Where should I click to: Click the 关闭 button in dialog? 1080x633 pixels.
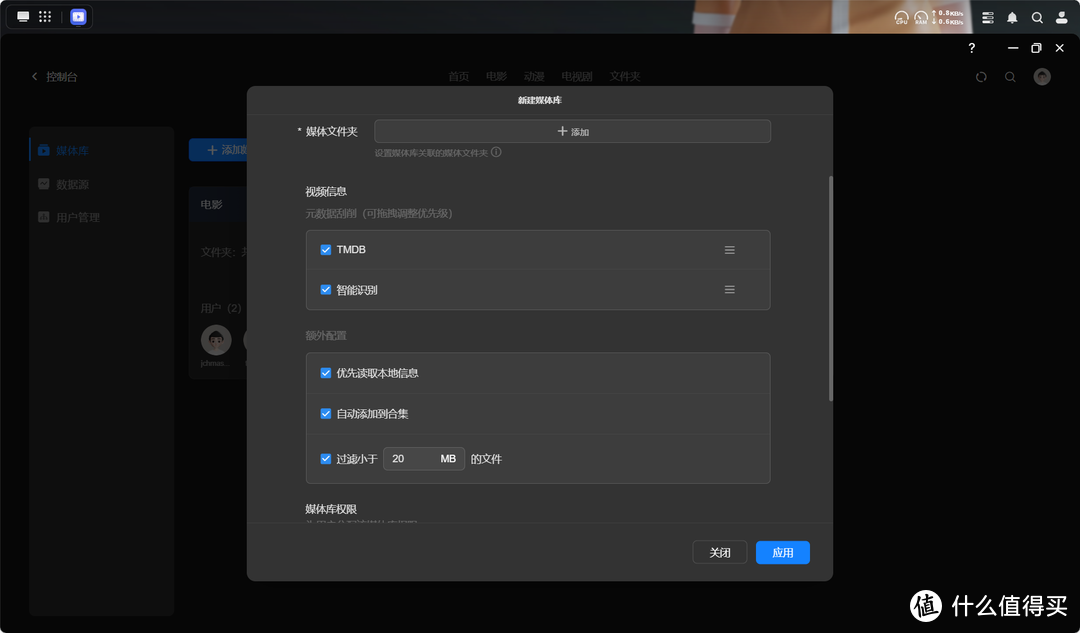tap(719, 553)
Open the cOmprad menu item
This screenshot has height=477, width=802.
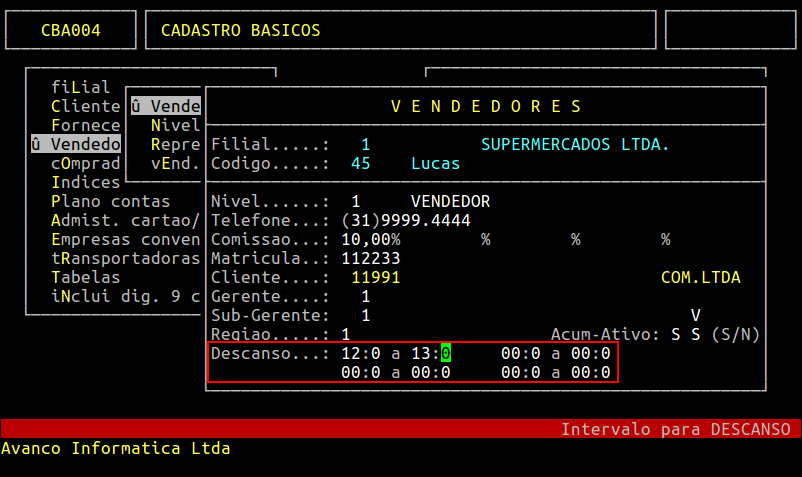point(85,163)
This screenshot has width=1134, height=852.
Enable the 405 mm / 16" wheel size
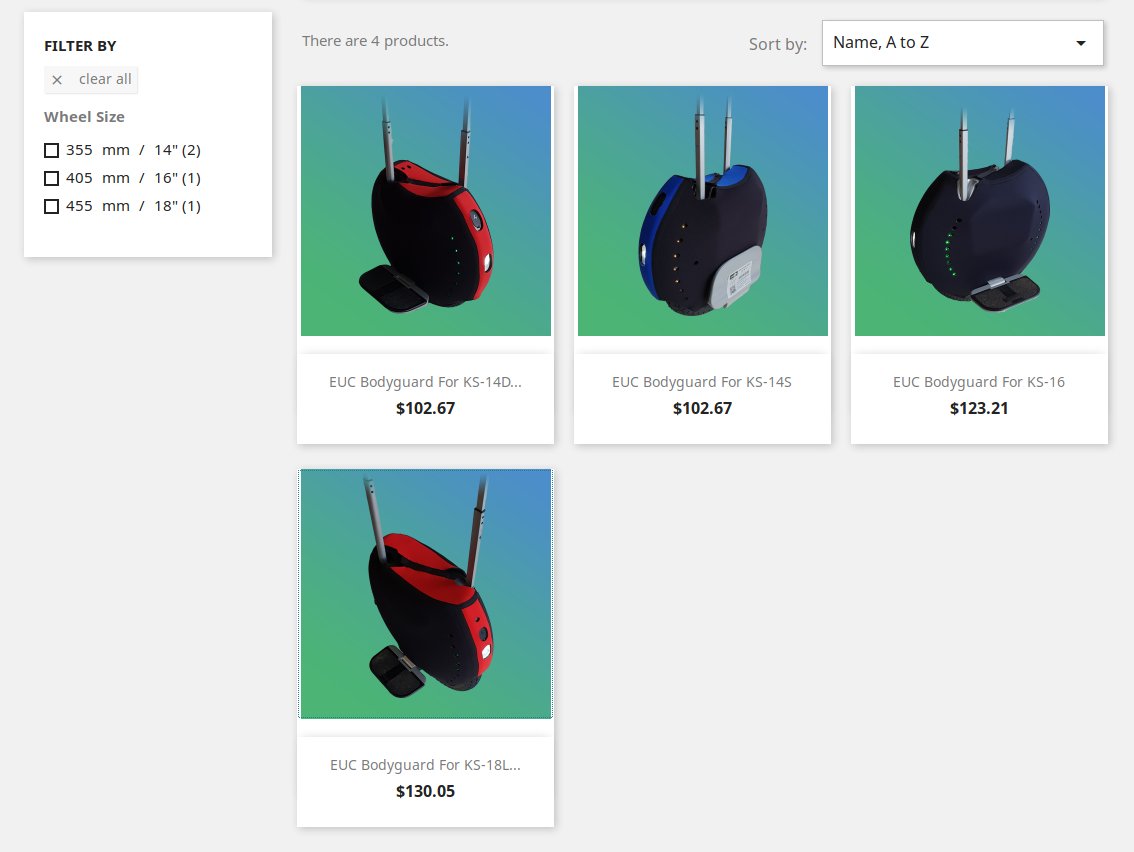tap(51, 178)
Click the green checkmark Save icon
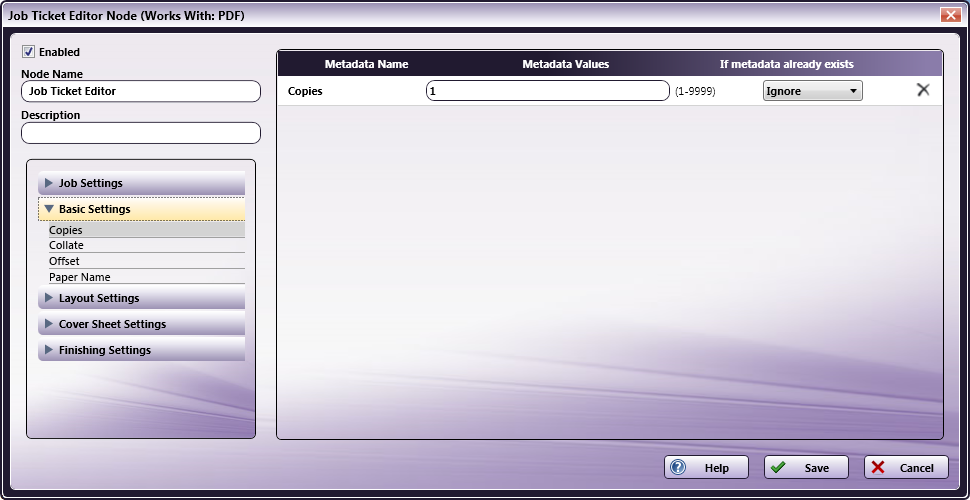 point(778,467)
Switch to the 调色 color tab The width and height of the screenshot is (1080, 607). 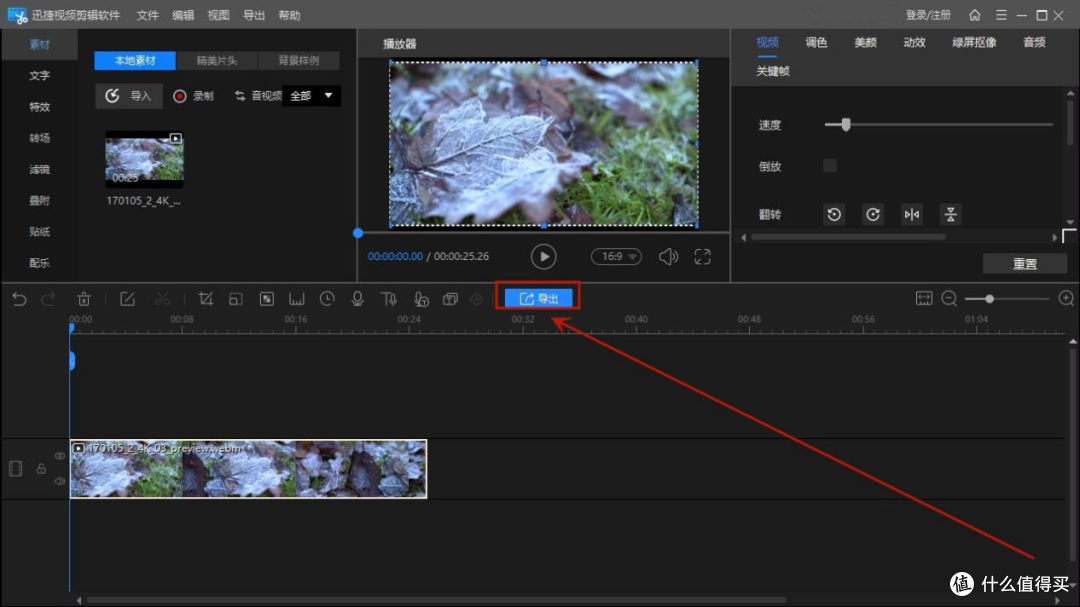tap(816, 43)
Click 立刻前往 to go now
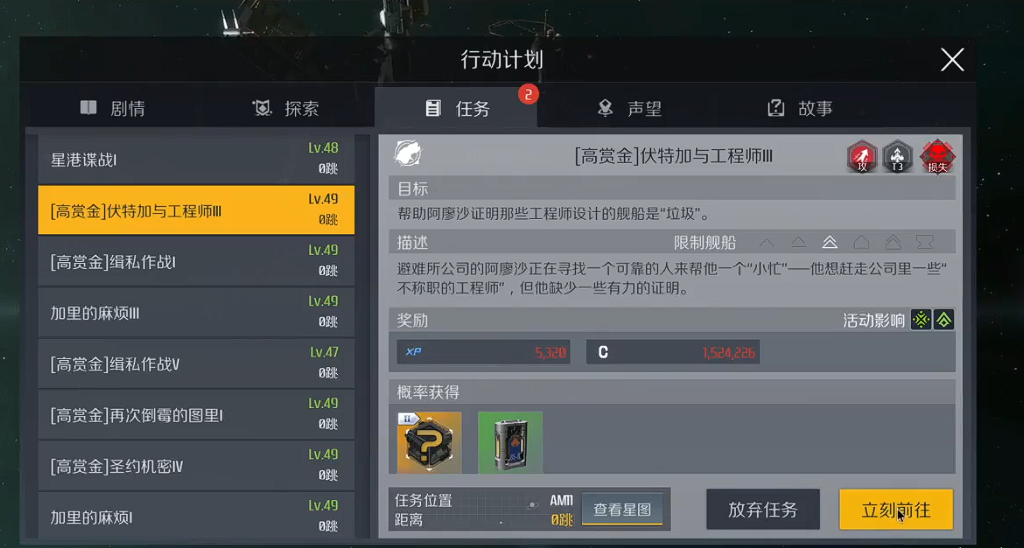The image size is (1024, 548). 896,509
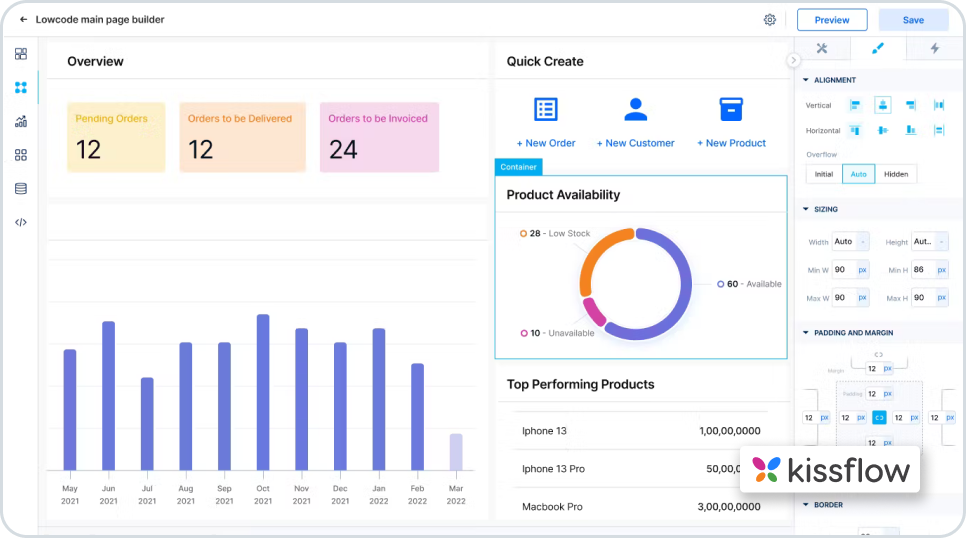Set Overflow to Initial

[x=823, y=174]
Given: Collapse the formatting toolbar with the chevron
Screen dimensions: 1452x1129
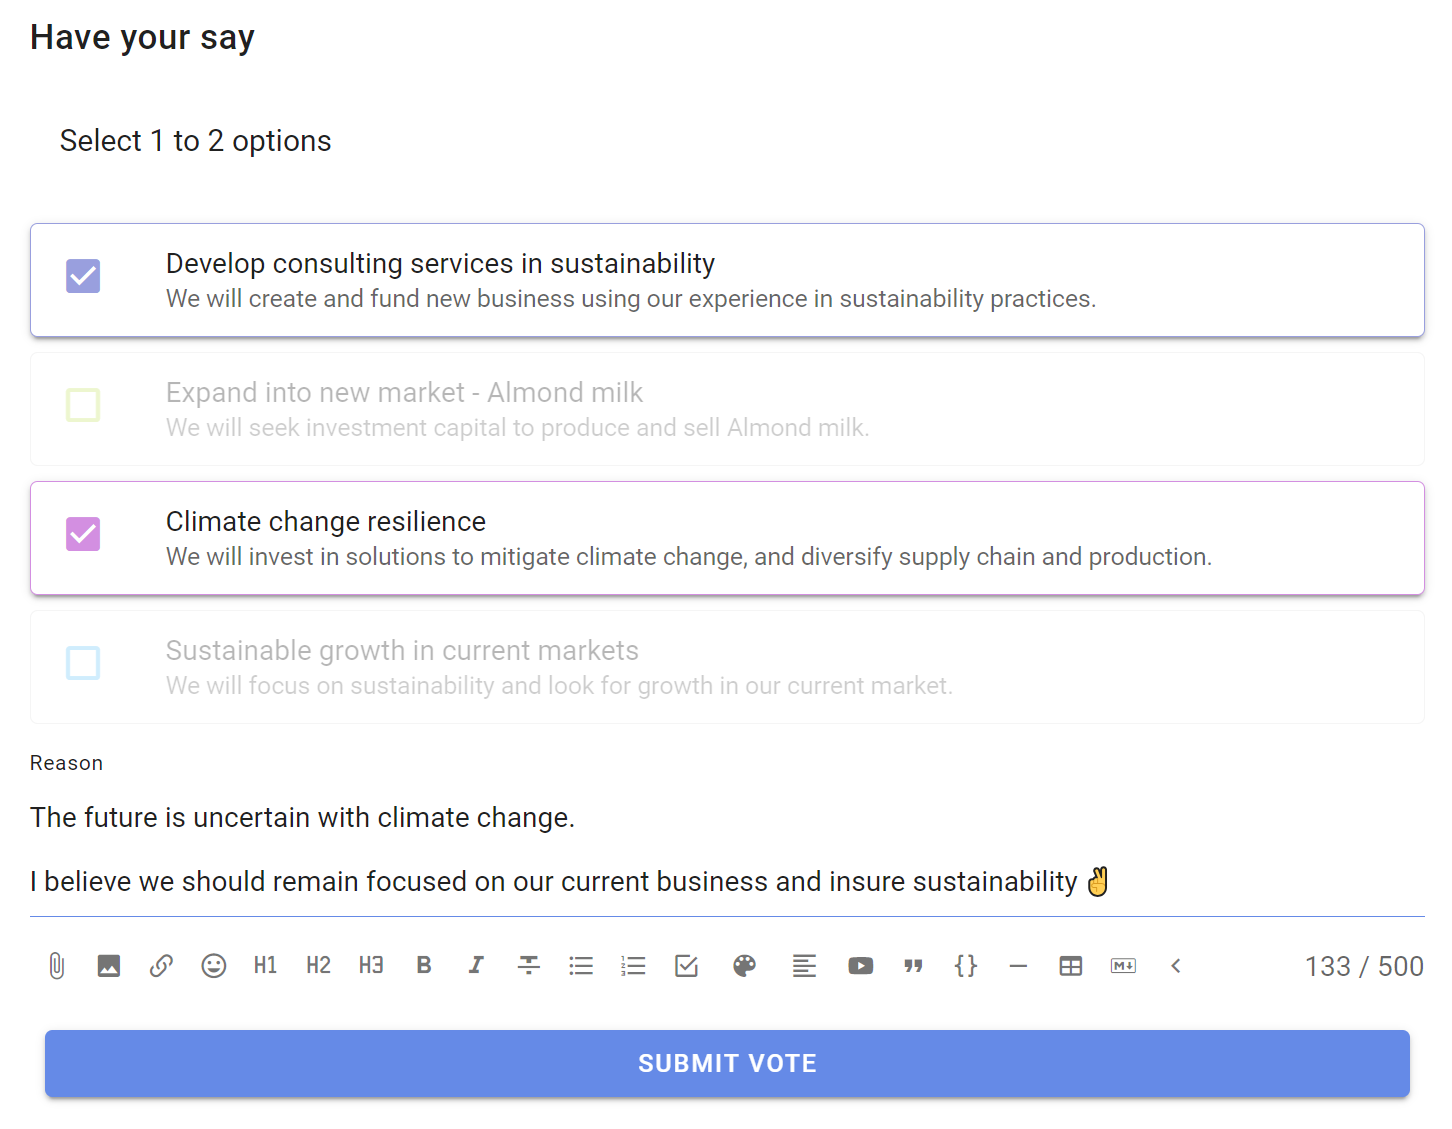Looking at the screenshot, I should point(1176,966).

**Instructions for the task**
Exactly restate the lines from the one holding "Given: Collapse the" to the final line of the records above, including both and excluding pictures.

**Answer for this exercise**
Given: Collapse the formatting toolbar with the chevron
Screen dimensions: 1452x1129
Looking at the screenshot, I should point(1176,966).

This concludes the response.